Truck to tow a 4000 LB trailer


New Member
Trucks I'm look at are:

Nissan Titan v8 auto trans & tow mode (about $21000 out the door)
9500 LB tow rating.
Nissan Frontier or Toyota Tacoma 4.0 v6 stick, no tow mode (about $18-20K out the door)6500 LB tow rating.
Chevy Silverado 4.8 v8 auto trans, no tow mode (about $16K out the door), this would be a very bare bones truck, purchased as a loss leader (the one at this price deal) 5200 LB tow rating & up depending on rear axle
Ford F-150 v6 4.2 stick, no tow mode (about $16K out the door)
also a bare bones truck, 5200 LB tow rating

I'm seeking a balance between, cost, the need to tow and my everyday needs of driving (work, store etc).


Senior Member
Re: Truck to tow a 4000 LB trailer

If you are going to tow, you may be able to get by without a 'tow mode' (only a factor with an automatic), but you really benefit from a 'tow package'. The most critical element is a transmission cooler and transmission temperature guage if you have an automatic transmission, but it also includes such things as higher gears, more robust rear suspension and/or the trailer wiring harness.

Ford has been known for making a good truck in the past, but lately they seem to be avoiding their warrantee responsibilities.

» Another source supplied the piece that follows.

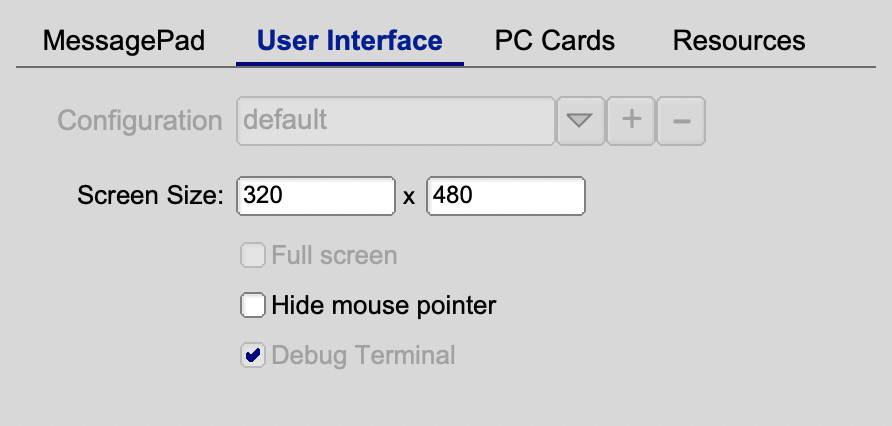This screenshot has width=892, height=426.
Task: Enable the Full screen checkbox
Action: (253, 256)
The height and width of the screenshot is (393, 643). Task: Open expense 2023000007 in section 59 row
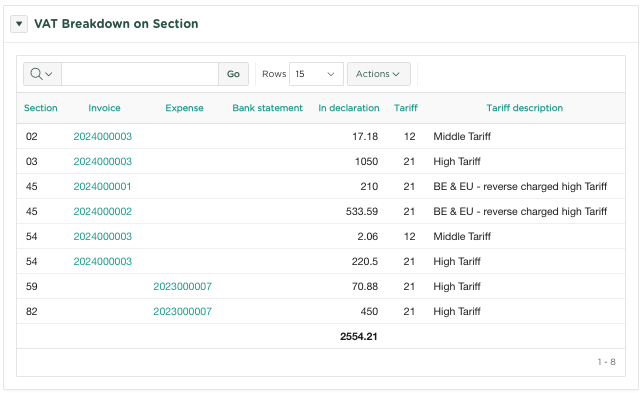pos(182,286)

I've heard that Toyata is pretty good, but Nisson less so. And I've always had good luck with Chevy/GMC (except for OnStar) Dodge also has fans.

When you say 4000 pound, what do you mean? Is that the empty weight? The GVWR (maximum weight)? Or the actual (loaded) weight? For the best match, you will want to have the maximum weight of the trailer be perhaps 20% less than the tow rating of the truck - 1000. (for instance, if claimed towing capacity is 5200, I would try to keep my tow below 3360). This allows for the methodology of this rating, which is with no passengers, no accessories, no cargo, just a 150 pound driver and a bit of gas. And towing a flat bed with 'no' wind resistance.